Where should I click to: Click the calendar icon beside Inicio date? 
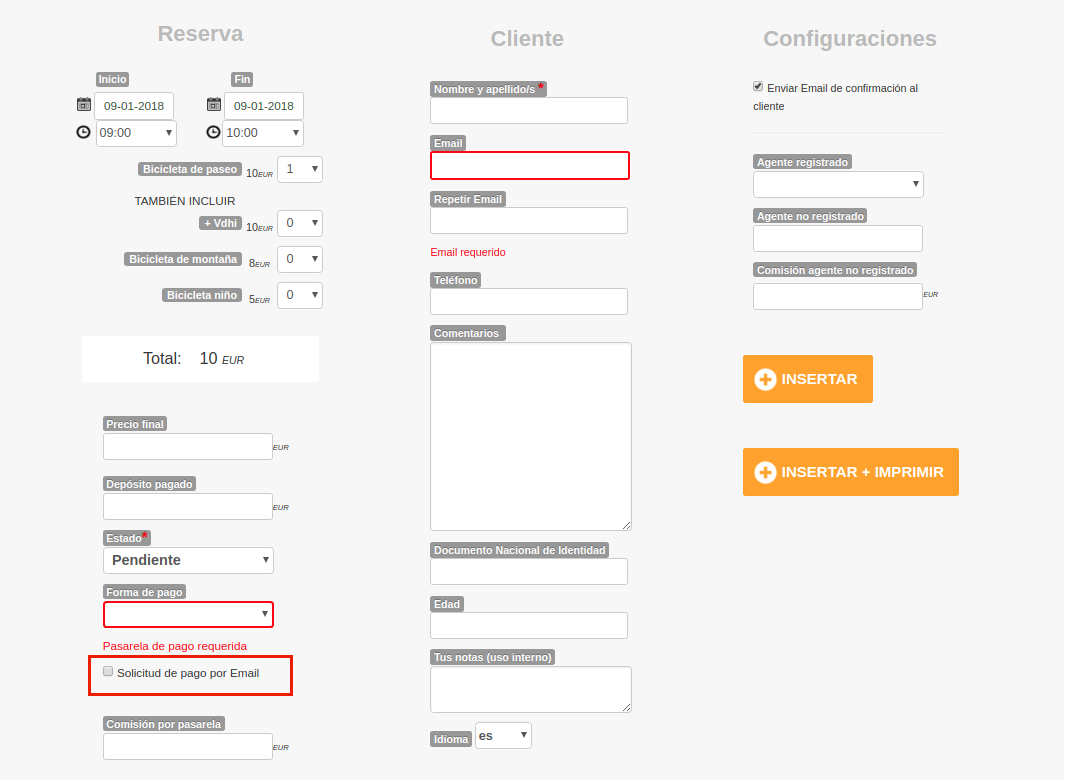coord(84,105)
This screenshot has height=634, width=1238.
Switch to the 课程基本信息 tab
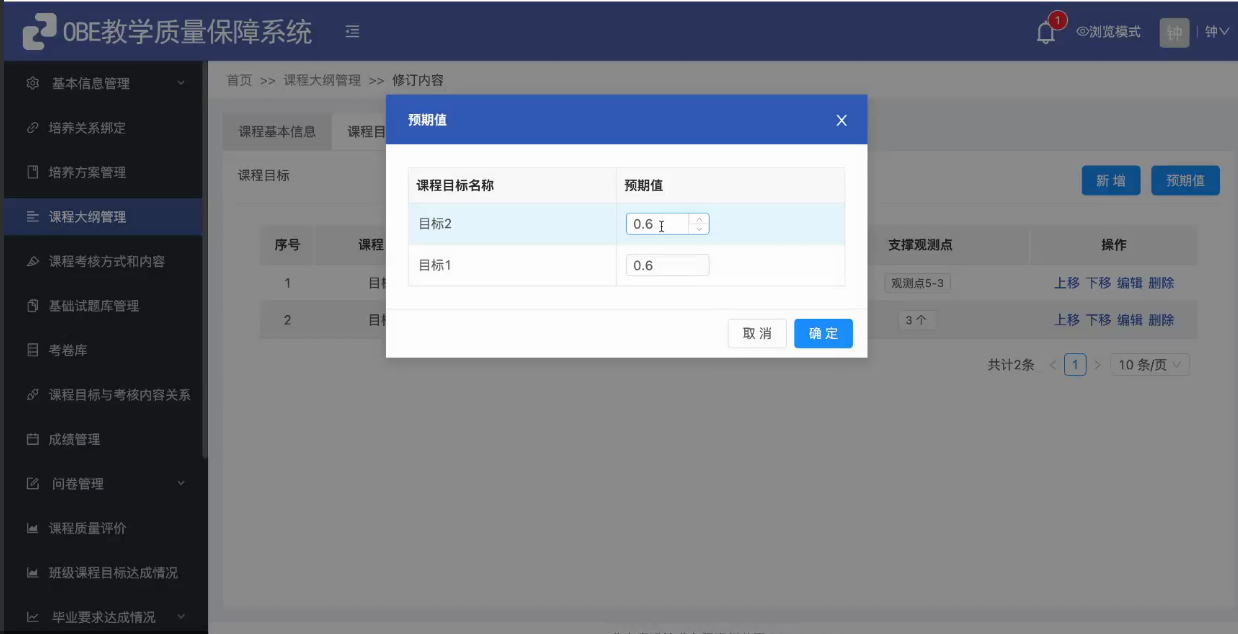tap(277, 132)
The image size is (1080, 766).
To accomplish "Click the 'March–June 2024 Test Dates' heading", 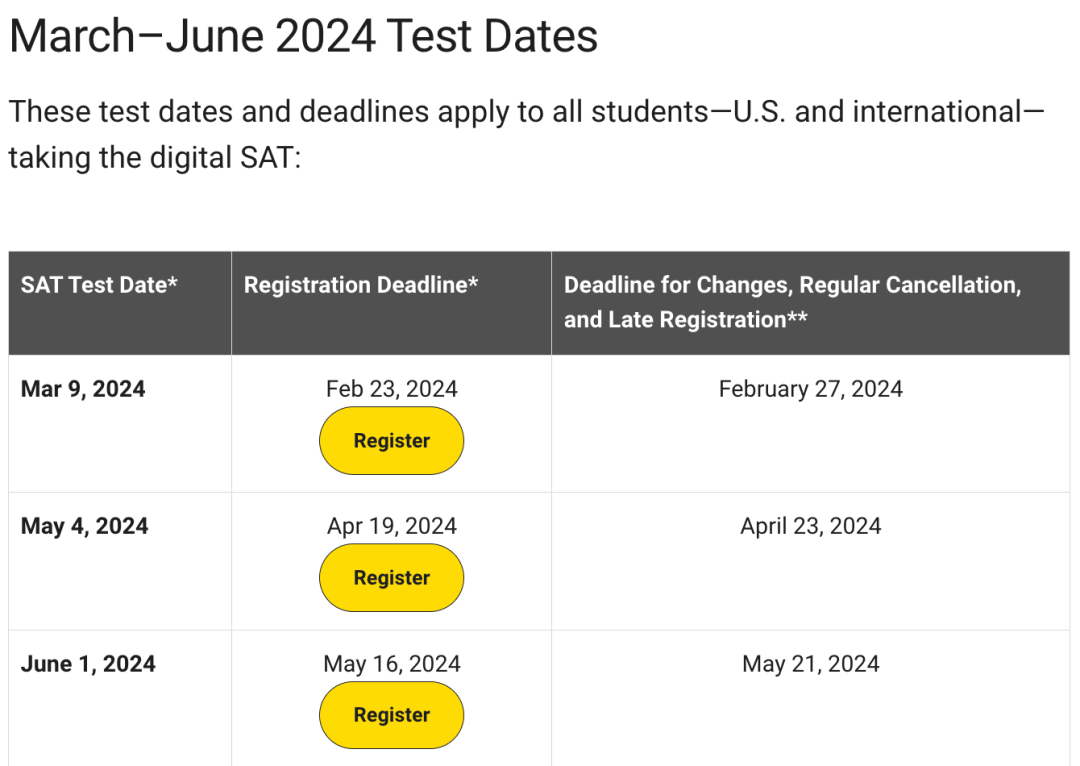I will (x=304, y=36).
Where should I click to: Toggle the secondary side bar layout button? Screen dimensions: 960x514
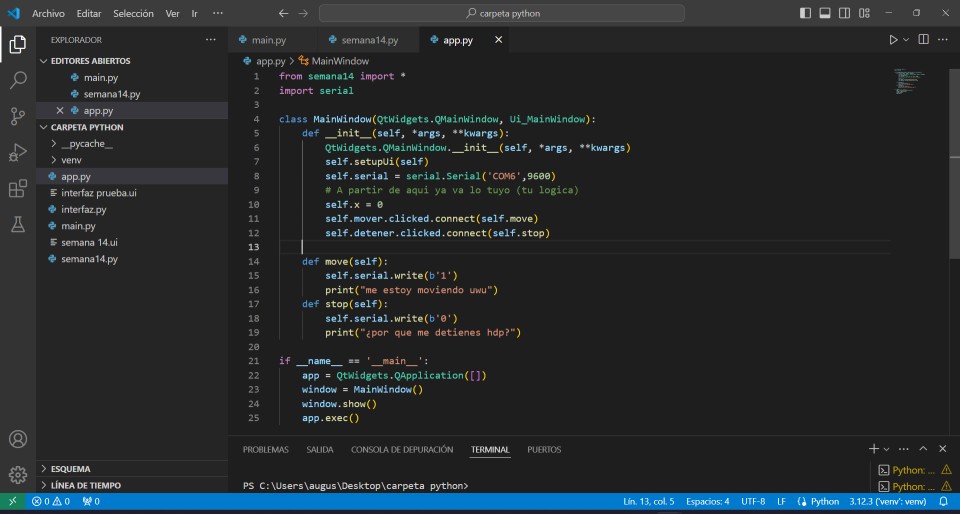[x=844, y=13]
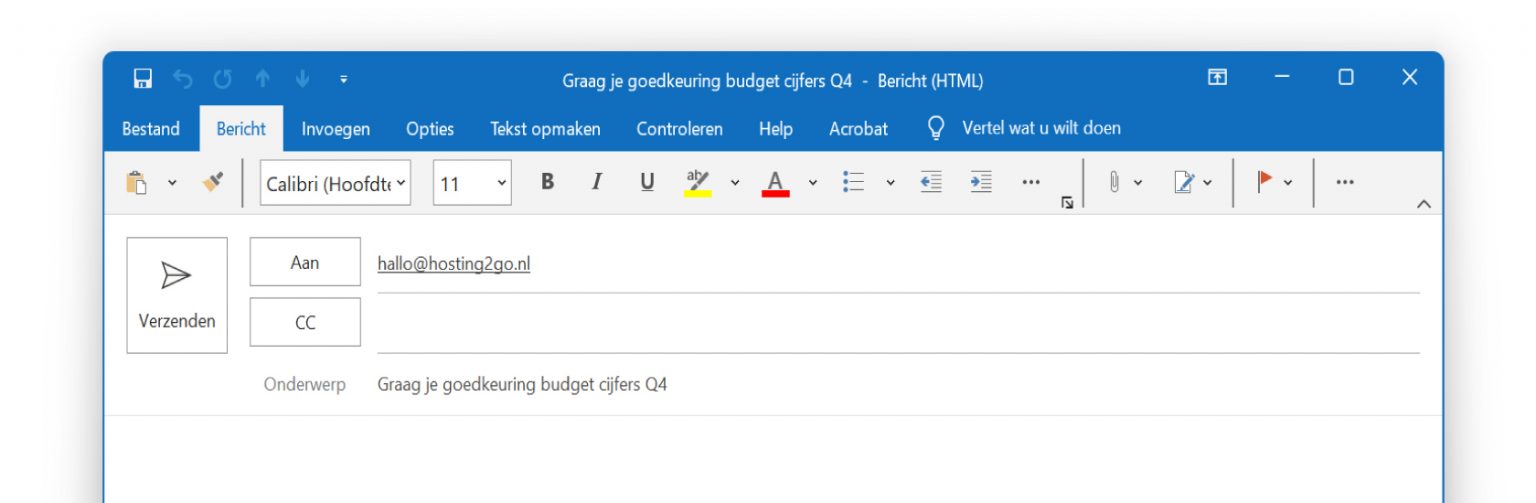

========================

**Work instructions:** From the line containing "Where should I click to: Toggle" to the end of the data above, give those lines again verbatim, with both endpoints included and no images.

**Answer to this exercise:**
Where should I click to: Toggle the secondary side bar layout button? Screen dimensions: 960x514
[x=844, y=13]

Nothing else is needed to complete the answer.